Aim of the task: Return, without changing a character, the part of the data that opens with the line containing "Task: Select the entry" and closes with the line containing "Action: [x=176, y=659]", including both of those lines.

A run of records
────

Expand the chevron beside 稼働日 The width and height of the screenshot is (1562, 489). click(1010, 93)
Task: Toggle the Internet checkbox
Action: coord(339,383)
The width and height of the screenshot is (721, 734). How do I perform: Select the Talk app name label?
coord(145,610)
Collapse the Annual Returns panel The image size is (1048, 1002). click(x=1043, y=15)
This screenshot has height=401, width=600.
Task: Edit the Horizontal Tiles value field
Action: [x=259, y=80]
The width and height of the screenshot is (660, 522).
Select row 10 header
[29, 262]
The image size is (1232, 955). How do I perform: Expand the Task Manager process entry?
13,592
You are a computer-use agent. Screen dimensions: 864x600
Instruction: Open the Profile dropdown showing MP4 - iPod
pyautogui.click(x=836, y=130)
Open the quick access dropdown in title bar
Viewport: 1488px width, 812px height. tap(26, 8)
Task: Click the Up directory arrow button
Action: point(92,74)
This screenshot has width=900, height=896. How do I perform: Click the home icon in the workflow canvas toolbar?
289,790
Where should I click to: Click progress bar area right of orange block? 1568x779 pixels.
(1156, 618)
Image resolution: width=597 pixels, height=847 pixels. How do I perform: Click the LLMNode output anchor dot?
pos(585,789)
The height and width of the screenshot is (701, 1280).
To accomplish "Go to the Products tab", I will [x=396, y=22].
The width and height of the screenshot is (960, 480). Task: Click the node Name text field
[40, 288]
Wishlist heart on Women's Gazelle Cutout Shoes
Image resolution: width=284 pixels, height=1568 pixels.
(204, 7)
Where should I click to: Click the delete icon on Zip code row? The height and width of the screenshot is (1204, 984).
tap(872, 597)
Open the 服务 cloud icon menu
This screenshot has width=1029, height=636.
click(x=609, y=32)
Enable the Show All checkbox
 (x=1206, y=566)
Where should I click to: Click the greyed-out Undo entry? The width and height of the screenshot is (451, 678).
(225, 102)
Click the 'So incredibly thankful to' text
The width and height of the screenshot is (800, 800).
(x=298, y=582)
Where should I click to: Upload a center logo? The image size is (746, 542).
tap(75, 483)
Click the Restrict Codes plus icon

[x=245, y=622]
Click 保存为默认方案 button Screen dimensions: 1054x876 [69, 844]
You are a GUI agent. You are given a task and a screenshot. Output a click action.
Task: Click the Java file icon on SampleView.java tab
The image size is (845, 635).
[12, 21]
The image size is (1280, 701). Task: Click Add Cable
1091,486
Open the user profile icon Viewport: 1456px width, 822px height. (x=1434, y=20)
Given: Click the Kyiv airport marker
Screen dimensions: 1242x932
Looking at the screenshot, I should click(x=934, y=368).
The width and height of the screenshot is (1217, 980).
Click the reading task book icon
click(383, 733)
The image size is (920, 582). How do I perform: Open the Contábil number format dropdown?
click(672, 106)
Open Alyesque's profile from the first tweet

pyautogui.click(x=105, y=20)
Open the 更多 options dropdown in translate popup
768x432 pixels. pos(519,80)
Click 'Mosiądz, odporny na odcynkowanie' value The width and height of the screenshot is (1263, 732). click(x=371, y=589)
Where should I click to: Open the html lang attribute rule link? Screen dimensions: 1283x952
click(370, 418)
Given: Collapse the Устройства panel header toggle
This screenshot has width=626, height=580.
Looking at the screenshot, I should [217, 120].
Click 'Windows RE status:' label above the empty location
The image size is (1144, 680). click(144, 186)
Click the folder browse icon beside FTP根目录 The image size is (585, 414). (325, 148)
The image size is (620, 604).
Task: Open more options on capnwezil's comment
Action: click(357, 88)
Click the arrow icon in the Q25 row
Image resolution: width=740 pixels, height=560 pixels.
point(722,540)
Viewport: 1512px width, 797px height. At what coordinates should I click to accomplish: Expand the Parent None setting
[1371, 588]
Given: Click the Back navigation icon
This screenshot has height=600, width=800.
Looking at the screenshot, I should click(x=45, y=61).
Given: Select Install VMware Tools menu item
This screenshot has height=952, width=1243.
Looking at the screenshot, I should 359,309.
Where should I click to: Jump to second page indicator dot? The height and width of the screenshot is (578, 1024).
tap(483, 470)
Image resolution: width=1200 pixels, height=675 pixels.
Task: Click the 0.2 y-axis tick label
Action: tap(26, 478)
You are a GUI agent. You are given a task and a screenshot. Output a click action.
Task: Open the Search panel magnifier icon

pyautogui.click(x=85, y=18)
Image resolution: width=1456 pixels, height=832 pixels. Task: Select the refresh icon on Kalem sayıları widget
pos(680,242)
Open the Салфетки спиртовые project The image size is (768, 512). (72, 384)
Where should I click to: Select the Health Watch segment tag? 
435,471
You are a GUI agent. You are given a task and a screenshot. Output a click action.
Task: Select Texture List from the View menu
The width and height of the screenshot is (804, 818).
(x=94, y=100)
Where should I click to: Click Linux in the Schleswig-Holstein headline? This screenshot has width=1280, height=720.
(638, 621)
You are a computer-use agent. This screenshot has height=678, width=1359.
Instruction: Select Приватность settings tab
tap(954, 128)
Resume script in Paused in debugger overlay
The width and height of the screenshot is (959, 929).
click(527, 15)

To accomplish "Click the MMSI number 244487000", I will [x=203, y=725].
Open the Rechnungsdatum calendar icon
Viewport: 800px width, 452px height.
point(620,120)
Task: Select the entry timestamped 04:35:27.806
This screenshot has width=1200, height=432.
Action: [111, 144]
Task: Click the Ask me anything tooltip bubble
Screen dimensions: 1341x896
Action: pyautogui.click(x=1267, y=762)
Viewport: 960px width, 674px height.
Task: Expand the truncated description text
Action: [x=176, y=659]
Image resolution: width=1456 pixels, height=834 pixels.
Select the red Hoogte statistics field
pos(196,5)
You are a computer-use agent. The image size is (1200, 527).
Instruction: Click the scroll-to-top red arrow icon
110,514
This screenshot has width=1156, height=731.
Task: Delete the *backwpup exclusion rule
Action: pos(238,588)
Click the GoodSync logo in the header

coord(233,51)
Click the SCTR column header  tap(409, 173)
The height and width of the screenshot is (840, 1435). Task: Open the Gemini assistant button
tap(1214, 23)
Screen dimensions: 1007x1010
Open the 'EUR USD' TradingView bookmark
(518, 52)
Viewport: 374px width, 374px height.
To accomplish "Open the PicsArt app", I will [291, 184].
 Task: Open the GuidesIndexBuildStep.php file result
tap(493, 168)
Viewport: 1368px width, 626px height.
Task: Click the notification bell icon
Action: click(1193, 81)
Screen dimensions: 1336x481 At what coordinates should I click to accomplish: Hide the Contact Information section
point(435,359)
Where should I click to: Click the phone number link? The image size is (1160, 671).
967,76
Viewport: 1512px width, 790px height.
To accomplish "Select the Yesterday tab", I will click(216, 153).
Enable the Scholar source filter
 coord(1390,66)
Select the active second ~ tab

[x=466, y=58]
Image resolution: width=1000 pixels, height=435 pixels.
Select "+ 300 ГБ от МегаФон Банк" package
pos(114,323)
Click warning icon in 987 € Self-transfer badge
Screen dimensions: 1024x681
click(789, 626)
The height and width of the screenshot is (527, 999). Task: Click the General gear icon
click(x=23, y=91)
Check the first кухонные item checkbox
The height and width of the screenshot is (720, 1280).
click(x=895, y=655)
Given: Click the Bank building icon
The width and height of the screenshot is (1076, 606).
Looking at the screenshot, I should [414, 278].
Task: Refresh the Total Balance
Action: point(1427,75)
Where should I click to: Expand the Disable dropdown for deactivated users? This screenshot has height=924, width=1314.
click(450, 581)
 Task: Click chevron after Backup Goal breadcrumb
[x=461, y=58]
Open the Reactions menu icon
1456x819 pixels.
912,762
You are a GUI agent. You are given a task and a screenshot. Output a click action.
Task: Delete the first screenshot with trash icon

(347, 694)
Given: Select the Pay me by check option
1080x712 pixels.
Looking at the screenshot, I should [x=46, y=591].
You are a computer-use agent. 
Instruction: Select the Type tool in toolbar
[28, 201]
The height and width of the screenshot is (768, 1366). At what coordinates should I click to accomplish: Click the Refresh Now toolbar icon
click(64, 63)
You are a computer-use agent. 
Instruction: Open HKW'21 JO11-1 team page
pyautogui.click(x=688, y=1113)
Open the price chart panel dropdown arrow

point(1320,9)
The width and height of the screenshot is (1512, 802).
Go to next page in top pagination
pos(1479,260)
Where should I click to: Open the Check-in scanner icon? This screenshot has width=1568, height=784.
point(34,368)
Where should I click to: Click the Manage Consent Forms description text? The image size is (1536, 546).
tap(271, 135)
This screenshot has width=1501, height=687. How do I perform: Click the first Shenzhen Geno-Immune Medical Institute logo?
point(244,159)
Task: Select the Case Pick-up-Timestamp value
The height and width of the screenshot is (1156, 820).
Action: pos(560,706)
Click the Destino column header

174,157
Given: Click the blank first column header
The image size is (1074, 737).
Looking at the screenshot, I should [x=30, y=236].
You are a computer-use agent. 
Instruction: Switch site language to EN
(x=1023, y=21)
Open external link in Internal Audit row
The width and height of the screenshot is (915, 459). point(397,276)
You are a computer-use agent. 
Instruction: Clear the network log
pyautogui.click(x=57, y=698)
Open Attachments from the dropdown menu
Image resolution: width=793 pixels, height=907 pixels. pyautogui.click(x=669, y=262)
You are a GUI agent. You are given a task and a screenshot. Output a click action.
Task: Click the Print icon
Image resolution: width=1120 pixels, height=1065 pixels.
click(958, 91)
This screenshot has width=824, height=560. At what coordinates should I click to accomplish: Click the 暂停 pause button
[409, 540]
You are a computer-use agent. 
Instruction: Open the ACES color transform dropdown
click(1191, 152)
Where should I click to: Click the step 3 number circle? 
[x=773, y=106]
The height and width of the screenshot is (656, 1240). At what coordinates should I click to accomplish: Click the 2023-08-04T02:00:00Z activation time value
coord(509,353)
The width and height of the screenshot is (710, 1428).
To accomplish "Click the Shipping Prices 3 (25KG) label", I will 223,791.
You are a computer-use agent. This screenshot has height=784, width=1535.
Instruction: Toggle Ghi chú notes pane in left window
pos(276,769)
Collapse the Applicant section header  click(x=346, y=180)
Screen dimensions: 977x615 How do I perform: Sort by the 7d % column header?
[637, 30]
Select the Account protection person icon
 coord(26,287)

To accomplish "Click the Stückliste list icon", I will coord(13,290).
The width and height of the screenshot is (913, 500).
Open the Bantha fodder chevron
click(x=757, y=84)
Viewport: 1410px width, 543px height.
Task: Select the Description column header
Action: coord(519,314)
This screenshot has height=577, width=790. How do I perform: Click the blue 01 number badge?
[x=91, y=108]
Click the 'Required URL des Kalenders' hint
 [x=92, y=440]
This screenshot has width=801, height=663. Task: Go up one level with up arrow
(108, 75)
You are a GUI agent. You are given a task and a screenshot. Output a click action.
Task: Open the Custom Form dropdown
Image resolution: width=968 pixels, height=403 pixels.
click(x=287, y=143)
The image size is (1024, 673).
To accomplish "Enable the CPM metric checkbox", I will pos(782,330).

────

Correct answer:
Task: Select the entry timestamped 04:35:27.806
This screenshot has width=1200, height=432.
Action: [111, 144]
Task: Click the Ask me anything tooltip bubble
Screen dimensions: 1341x896
Action: pyautogui.click(x=1267, y=762)
Viewport: 960px width, 674px height.
Task: Expand the truncated description text
Action: [x=176, y=659]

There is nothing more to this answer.